At present, revenue from tuition, fees, room and board funds over 80 percent of the college’s operating budget, with another 11 percent coming from the endowment. Philanthropy from alumni, parents and friends of Dickinson and other, miscellaneous sources, make up about 9 percent of the revenue stream, which allows us to provide an excellent residential liberal-arts education. As a tuition-dependent institution, we know that we must do our best to hold the line on tuition increases, as we remain committed to making a Dickinson education affordable, especially in light of the increased demand for financial assistance. Each year, we provide more than $41 million in financial aid to students, with 70 percent of our student body receiving some form of financial assistance.
We have held operating budgets relatively flat for the past two years. Because we must contain spending while continuing to invest in our institutional priorities, we are preparing to implement Zero Based Budgeting in the 2015-16 budget. This is not intended as a cost-savings measure but as a focused approach to appropriate and deliberate resource allocation.

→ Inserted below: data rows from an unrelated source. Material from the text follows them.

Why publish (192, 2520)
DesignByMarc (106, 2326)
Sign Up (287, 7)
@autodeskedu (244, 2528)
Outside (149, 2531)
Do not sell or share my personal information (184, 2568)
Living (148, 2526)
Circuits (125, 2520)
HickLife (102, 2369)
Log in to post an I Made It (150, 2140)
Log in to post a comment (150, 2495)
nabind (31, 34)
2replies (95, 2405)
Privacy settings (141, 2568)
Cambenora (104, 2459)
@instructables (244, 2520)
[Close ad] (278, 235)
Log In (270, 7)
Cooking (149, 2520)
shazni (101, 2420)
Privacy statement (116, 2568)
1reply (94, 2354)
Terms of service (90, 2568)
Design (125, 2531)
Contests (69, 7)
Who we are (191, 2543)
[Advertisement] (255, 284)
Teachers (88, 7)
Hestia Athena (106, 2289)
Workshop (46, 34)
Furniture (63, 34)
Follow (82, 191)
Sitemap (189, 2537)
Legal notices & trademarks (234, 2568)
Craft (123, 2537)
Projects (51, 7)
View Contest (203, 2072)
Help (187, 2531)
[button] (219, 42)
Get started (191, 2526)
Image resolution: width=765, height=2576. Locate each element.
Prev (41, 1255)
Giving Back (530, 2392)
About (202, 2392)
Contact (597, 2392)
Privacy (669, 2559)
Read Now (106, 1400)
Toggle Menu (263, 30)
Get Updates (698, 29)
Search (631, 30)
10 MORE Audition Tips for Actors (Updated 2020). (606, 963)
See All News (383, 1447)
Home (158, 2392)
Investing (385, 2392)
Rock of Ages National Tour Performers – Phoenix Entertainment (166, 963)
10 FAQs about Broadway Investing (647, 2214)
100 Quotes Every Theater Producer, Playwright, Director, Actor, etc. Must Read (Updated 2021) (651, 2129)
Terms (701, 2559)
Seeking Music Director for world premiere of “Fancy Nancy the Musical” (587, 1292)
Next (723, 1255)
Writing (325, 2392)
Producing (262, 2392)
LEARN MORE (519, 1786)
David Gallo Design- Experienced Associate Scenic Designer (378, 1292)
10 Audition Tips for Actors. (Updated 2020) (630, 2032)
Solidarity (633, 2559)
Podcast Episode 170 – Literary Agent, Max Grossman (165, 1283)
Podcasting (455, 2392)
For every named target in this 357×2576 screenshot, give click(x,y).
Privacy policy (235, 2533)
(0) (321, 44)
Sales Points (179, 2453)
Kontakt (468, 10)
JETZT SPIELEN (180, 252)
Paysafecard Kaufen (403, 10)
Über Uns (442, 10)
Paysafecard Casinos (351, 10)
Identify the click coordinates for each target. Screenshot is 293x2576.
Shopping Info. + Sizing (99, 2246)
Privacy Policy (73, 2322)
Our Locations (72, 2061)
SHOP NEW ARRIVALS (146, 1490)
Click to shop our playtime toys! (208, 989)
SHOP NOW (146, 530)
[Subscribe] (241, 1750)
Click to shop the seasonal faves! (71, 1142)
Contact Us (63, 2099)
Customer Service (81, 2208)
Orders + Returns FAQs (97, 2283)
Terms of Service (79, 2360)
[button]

As a premier residential liberal-arts institution, we are a people-driven operation, and so it is not surprising that the largest share of our expenditures are personnel costs. Health care accounts for an increasingly large portion of the budget, and we have been focused on finding ways to keep those costs down. An all-campus health care task force has been studying this issue, and several changes were implemented last year, including increasing deductibles and co-pays. The committee is considering additional measures for next year.
A healthy workforce is one of the best ways to contain health care costs, and I am pleased to share that the American Heart Association (AHA) this year recognized Dickinson as a gold-level Fit-Friendly Worksite, a national honor that acknowledges the college’s commitment to encouraging and supporting physical activity, healthy eating and a wellness culture on campus.
We completed several building projects this past year, including the Durden Athletic Training Center and the Kline Center expansion. In addition, we have been exploring uses for Allison Hall, formerly the Allison United Methodist Church, which we acquired in 2013. An all-campus committee was formed to determine the best use of that space but expanded to consider all administrative and academic space. We want to ensure we are optimizing our existing facilities. A campus space-utilization audit was completed last spring, and the committee is considering next steps. The committee also is reviewing previously developed plans for a new residence hall, which would provide additional housing to allow more senior students to live on campus.
Meanwhile, we continue to invest in our existing buildings. As part of a long-term campus renewal strategy, upgrades were made to Malcolm and Adams halls, including improving bathrooms, lounge areas and bedrooms. Each of those improvements was made with best-practice sustainability features in mind. To ensure that we keep sustainability at the forefront of all operational and facilities decisions, we have named an associate vice president for sustainability and facilities planning.